To replace only factors:

i <- sapply(bob, is.factor)
bob[i] <- lapply(bob[i], as.character)

In package dplyr in version 0.5.0 new function mutate_if was introduced:

library(dplyr)
bob %>% mutate_if(is.factor, as.character) -> bob

...and in version 1.0.0 was replaced by across:

library(dplyr)
bob %>% mutate(across(where(is.factor), as.character)) -> bob

Package purrr from RStudio gives another alternative:

library(purrr)
bob %>% modify_if(is.factor, as.character) -> bob

The global option

> stringsAsFactors: > The default setting for arguments of data.frame and read.table.

may be something you want to set to FALSE in your startup files (e.g. ~/.Rprofile). Please see help(options).

If you understand how factors are stored, you can avoid using apply-based functions to accomplish this. Which isn't at all to imply that the apply solutions don't work well.

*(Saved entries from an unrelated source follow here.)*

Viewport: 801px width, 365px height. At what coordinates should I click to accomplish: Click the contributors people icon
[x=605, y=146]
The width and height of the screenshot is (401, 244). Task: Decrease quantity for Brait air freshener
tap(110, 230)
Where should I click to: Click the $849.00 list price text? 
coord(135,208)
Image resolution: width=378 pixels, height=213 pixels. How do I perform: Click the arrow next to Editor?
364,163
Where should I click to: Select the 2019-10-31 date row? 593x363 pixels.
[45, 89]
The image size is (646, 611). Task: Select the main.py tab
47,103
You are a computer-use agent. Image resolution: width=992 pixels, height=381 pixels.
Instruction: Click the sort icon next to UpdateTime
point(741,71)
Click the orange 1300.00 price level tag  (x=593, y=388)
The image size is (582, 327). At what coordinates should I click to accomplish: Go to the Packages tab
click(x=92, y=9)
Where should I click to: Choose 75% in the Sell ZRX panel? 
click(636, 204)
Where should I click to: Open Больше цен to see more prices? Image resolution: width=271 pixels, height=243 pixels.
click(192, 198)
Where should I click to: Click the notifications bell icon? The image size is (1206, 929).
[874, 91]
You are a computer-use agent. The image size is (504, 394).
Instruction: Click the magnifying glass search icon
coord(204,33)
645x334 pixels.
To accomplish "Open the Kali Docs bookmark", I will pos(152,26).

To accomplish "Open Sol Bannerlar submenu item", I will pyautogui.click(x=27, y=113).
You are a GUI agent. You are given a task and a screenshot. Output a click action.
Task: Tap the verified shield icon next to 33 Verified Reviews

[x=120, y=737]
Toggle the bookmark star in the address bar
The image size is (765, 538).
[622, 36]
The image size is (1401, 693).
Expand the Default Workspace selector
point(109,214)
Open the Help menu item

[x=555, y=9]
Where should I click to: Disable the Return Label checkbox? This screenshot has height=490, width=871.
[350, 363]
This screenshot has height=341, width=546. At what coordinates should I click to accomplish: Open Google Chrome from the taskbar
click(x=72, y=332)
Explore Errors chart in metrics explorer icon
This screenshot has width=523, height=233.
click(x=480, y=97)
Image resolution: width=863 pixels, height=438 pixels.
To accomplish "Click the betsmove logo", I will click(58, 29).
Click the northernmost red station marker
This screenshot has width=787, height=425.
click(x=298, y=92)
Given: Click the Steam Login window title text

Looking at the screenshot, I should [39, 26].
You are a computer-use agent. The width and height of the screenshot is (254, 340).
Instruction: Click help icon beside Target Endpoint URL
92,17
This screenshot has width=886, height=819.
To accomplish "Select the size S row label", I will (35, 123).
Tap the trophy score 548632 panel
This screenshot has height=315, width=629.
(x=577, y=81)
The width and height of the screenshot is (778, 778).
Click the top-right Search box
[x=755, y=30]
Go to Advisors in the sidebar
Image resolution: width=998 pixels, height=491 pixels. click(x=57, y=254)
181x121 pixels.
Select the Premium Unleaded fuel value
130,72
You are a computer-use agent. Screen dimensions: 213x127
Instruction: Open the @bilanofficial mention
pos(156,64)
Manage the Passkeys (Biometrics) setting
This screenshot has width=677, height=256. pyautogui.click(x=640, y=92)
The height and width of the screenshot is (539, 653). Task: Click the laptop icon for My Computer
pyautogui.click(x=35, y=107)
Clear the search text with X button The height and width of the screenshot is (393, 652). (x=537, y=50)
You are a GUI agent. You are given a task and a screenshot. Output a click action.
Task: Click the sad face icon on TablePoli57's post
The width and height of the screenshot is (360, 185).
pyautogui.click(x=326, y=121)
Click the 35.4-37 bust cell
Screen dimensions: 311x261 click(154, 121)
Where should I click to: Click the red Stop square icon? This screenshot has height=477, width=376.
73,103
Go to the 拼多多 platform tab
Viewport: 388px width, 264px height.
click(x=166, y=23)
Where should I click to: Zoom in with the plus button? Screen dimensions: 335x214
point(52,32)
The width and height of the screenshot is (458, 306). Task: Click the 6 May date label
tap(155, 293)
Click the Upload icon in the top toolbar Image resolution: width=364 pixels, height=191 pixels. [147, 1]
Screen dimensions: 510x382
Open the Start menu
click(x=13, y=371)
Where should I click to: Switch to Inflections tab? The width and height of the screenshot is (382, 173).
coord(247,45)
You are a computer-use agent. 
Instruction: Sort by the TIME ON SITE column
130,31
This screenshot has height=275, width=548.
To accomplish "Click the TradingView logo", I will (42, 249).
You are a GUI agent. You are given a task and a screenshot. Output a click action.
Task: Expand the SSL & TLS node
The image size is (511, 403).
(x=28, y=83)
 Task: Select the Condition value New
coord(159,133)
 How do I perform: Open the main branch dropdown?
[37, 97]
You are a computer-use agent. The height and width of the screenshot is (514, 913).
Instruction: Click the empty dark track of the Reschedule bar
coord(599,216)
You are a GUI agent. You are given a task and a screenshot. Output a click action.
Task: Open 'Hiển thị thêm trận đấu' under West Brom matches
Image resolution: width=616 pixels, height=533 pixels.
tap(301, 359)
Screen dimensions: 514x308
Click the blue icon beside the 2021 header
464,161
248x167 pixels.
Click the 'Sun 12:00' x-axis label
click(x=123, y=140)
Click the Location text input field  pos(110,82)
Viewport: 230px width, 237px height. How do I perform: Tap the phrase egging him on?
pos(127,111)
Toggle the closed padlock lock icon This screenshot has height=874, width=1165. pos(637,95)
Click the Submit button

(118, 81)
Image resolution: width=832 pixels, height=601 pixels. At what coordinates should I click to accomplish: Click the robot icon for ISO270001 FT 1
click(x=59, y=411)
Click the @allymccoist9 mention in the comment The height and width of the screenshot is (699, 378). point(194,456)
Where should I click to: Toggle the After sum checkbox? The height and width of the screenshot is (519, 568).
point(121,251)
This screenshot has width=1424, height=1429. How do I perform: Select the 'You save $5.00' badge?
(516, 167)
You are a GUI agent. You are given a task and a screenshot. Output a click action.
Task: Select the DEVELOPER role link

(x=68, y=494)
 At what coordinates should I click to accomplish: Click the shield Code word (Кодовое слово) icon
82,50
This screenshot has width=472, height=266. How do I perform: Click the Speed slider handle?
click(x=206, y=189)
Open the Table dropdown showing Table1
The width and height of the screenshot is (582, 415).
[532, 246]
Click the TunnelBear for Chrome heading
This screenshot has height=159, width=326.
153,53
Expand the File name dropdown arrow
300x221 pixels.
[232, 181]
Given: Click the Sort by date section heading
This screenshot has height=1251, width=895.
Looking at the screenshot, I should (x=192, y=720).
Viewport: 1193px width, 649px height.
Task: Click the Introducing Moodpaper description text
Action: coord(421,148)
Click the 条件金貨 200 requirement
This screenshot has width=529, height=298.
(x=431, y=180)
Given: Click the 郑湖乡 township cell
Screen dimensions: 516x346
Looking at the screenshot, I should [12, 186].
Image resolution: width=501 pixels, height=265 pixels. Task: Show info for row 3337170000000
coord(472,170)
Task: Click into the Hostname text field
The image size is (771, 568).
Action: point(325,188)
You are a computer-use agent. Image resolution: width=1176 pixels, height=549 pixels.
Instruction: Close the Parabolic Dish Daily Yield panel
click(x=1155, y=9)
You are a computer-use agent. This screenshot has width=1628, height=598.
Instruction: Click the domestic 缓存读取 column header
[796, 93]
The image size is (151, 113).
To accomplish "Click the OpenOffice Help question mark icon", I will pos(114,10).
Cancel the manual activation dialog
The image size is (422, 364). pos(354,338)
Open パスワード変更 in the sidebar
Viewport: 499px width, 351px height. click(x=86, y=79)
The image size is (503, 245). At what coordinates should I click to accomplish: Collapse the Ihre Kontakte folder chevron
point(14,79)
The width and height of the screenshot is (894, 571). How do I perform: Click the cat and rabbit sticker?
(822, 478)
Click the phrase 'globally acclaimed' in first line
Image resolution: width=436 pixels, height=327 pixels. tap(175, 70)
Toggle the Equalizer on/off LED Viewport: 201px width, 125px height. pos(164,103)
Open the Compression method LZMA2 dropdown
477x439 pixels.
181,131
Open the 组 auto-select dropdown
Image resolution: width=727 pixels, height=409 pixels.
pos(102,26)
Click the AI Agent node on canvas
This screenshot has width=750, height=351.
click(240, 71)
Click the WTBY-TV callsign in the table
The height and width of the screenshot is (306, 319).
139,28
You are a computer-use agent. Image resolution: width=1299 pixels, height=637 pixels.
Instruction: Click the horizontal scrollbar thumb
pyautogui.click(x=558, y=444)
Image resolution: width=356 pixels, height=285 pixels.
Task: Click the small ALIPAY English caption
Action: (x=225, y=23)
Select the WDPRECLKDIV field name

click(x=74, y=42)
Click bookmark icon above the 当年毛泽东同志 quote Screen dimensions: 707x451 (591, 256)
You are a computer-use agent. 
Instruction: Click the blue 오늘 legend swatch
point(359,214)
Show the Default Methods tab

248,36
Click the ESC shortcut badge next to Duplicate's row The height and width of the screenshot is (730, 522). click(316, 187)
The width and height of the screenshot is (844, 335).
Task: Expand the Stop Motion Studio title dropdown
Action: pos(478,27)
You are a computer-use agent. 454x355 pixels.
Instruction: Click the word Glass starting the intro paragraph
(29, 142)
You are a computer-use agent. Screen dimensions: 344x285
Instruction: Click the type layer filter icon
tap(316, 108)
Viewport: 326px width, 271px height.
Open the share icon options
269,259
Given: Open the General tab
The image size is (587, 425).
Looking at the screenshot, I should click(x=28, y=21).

Factors are structured as numeric indices tied to a list of 'levels'. This can be seen if you convert a factor to numeric. So:

> fact <- as.factor(c("a","b","a","d")
> fact
[1] a b a d
Levels: a b d

> as.numeric(fact)
[1] 1 2 1 3

The numbers returned in the last line correspond to the levels of the factor.

> levels(fact)
[1] "a" "b" "d"

Notice that levels() returns an array of characters. You can use this fact to easily and compactly convert factors to strings or numerics like this:

> fact_character <- levels(fact)[as.numeric(fact)]
> fact_character
[1] "a" "b" "a" "d"

This also works for numeric values, provided you wrap your expression in as.numeric().

> num_fact <- factor(c(1,2,3,6,5,4))
> num_fact
[1] 1 2 3 6 5 4
Levels: 1 2 3 4 5 6
> num_num <- as.numeric(levels(num_fact)[as.numeric(num_fact)])
> num_num
[1] 1 2 3 6 5 4

If you want a new data frame bobc where every factor vector in bobf is converted to a character vector, try this:

bobc <- rapply(bobf, as.character, classes="factor", how="replace")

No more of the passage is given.